-- Page text --
::::::

I know, but often nowadays cheap fittings have straight threads where they should taper. For example the 1" BSP to 15mm compression fittings sold by two major "sheds" should taper, but don't. I ended up using 15mm bath tap fittings, grinding down the lip of the flange that takes the fibre washer and then using that (with a smear of BossWhite, IIRC) on the flange of the male fitting it was coupling to. The grinding down bit was so it didn't hit the male fitting before the fibre washer did.

The "adaptors" would have been impossible to seal without soldering them. This I considered, but the "male" side was a flowmeter with a glass insert and a plastic indicator - couldn't prevent those overheating.

I can't remember actually using tape on a straight thread - that wasn't the point I was making (clumsy use of English on my part). The trouble is having to dream up effective bodges for incorrectly made parts - those flowmeters and adapters should have had one side tapered, and because they didn't I couldn't use the "correct" approach (which would have involved PTFE tape, or hemp).


----------



## Rorschach (6 Oct 2020)

Eric The Viking said:


> I know, but often nowadays cheap fittings have straight threads where they should taper. For example the 1" BSP to 15mm compression fittings sold by two major "sheds" should taper, but don't. I ended up using 15mm bath tap fittings, grinding down the lip of the flange that takes the fibre washer and then using that (with a smear of BossWhite, IIRC) on the flange of the male fitting it was coupling to. The grinding down bit was so it didn't hit the male fitting before the fibre washer did.
> 
> The "adaptors" would have been impossible to seal without soldering them. This I considered, but the "male" side was a flowmeter with a glass insert and a plastic indicator - couldn't prevent those overheating.
> 
> I can't remember actually using tape on a straight thread - that wasn't the point I was making (clumsy use of English on my part). The trouble is having to dream up effective bodges for incorrectly made parts - those flowmeters and adapters should have had one side tapered, and because they didn't I couldn't use the "correct" approach (which would have involved PTFE tape, or hemp).



The BSP part didn't taper? Take it back, it's not BSP without a taper to it lol.


----------



## Jake (6 Oct 2020)

Rorschach said:


> The BSP part didn't taper? Take it back, it's not BSP without a taper to it lol.



You need another letter, BSPP or BSPT?

::::::

-- Recorded information --
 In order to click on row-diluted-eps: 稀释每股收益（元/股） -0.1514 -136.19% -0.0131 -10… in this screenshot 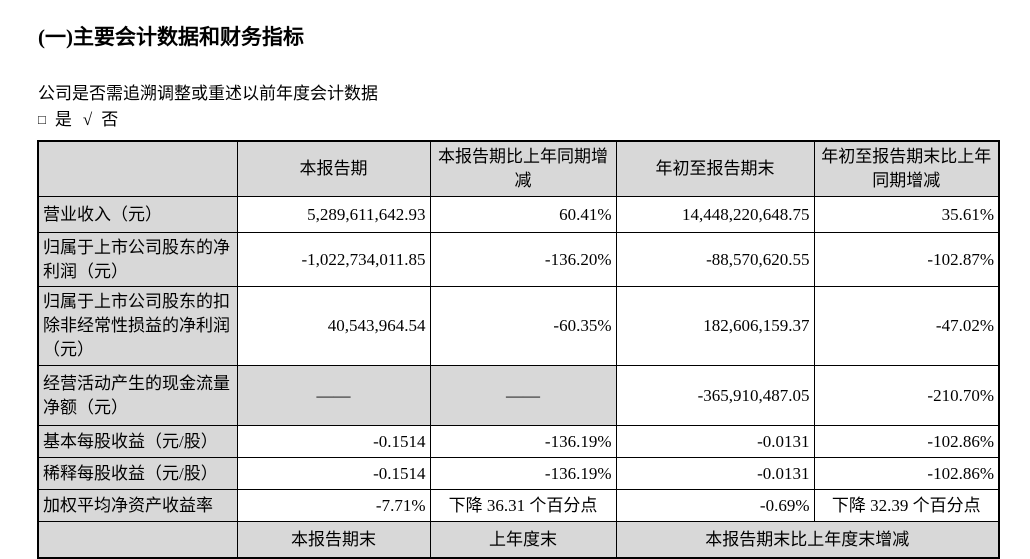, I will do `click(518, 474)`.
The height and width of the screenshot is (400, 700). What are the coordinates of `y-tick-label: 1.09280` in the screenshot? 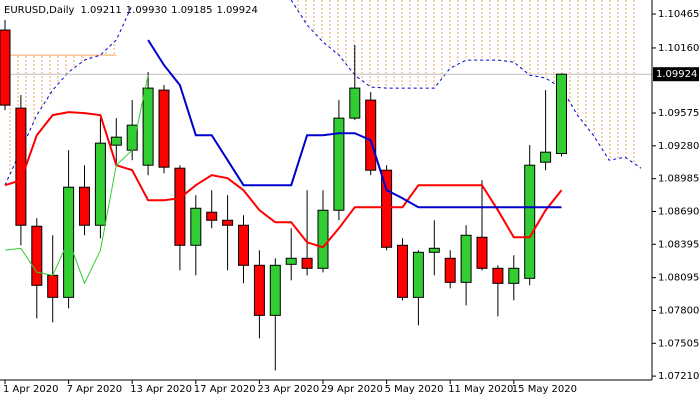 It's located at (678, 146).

::::::

-- Study questions --
**1)** In the forum thread, what fittings did the writer end up using in place of the 1" BSP to 15mm compression fittings?
**2)** Write out the forum thread again, starting with "## Jake (6 Oct" and going on through "BSPP or BSPT?", with "letter" changed to "suffix".

-- Task answers --
**1)** 15mm bath tap fittings.

**2)**
## Jake (6 Oct 2020)

Rorschach said:


> The BSP part didn't taper? Take it back, it's not BSP without a taper to it lol.



You need another suffix, BSPP or BSPT?